> _REQUIRED WORK_: Your answer should give again, exactly, the lines from the beginning of the entries below through the line containing "RI Perbaharui Aturan". It must contain no pictures.

> _DATA FOR THIS TASK_:
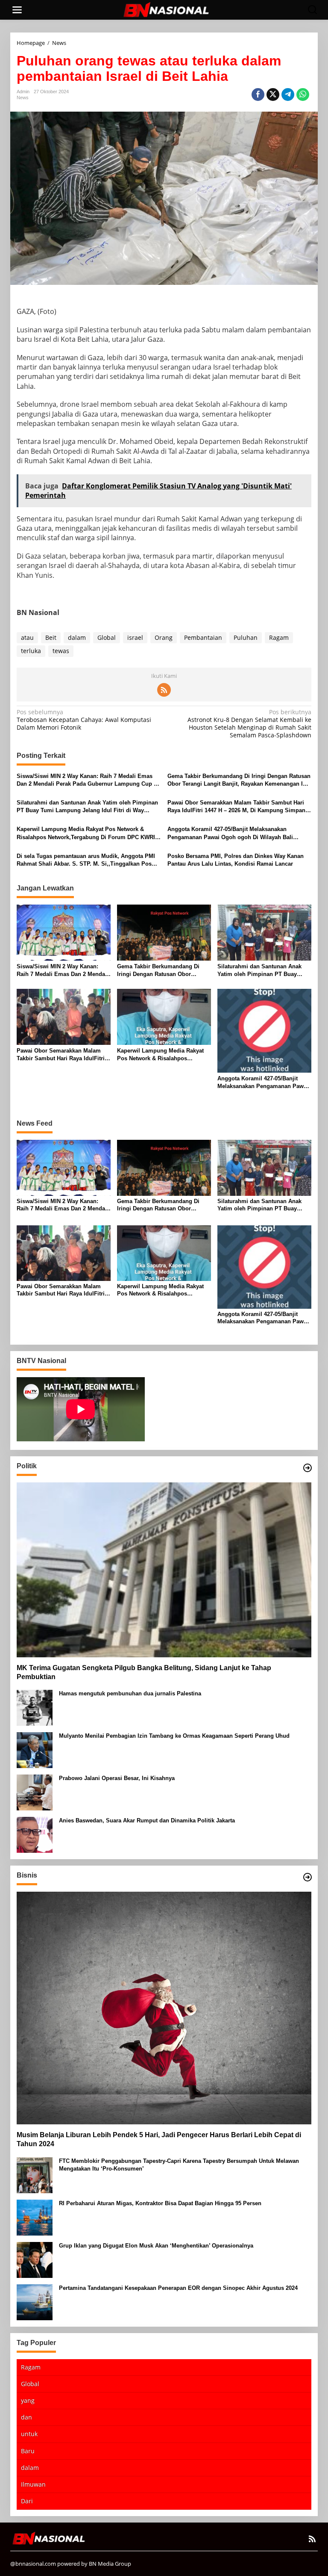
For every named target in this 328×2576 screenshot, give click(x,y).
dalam (77, 637)
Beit (50, 637)
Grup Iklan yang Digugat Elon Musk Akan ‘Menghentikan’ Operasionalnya (156, 2245)
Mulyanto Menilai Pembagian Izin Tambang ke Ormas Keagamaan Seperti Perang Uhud (174, 1736)
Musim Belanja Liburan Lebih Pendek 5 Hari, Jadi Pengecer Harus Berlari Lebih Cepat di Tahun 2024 (159, 2139)
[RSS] (164, 690)
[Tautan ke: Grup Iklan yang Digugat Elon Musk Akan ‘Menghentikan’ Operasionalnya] (35, 2259)
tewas (61, 651)
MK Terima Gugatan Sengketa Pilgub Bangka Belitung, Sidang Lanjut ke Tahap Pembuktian (144, 1672)
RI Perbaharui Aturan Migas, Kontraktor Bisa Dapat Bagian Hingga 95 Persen (160, 2203)
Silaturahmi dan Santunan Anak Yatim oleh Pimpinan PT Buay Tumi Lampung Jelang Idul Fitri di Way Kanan (87, 806)
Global (106, 637)
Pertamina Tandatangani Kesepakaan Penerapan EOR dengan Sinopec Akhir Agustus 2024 (178, 2288)
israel (135, 637)
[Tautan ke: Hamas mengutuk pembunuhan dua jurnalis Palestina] (35, 1707)
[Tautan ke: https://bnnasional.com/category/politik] (307, 1468)
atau (27, 637)
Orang (164, 637)
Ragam (279, 637)
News (23, 97)
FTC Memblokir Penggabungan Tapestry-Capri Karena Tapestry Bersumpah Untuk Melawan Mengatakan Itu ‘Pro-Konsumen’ (179, 2165)
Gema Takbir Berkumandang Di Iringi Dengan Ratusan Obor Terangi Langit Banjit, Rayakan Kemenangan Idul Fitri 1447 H (239, 780)
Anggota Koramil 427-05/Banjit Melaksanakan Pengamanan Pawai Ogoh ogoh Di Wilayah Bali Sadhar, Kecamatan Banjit (230, 833)
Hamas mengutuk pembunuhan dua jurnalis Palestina (130, 1693)
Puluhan (246, 637)
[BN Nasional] (166, 9)
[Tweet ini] (272, 94)
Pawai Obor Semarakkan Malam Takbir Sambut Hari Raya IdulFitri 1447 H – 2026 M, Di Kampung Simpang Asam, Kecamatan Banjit (238, 806)
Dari (27, 2501)
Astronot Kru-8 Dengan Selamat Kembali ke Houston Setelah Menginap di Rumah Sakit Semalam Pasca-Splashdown (249, 723)
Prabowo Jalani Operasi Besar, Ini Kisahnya (117, 1778)
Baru (28, 2451)
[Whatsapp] (302, 94)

> _ANSWER TO THIS EXERCISE_:
For every named target in this 328×2576 screenshot, give click(x,y).
dalam (77, 637)
Beit (50, 637)
Grup Iklan yang Digugat Elon Musk Akan ‘Menghentikan’ Operasionalnya (156, 2245)
Mulyanto Menilai Pembagian Izin Tambang ke Ormas Keagamaan Seperti Perang Uhud (174, 1736)
Musim Belanja Liburan Lebih Pendek 5 Hari, Jadi Pengecer Harus Berlari Lebih Cepat di Tahun 2024 (159, 2139)
[RSS] (164, 690)
[Tautan ke: Grup Iklan yang Digugat Elon Musk Akan ‘Menghentikan’ Operasionalnya] (35, 2259)
tewas (61, 651)
MK Terima Gugatan Sengketa Pilgub Bangka Belitung, Sidang Lanjut ke Tahap Pembuktian (144, 1672)
RI Perbaharui Aturan Migas, Kontraktor Bisa Dapat Bagian Hingga 95 Persen (160, 2203)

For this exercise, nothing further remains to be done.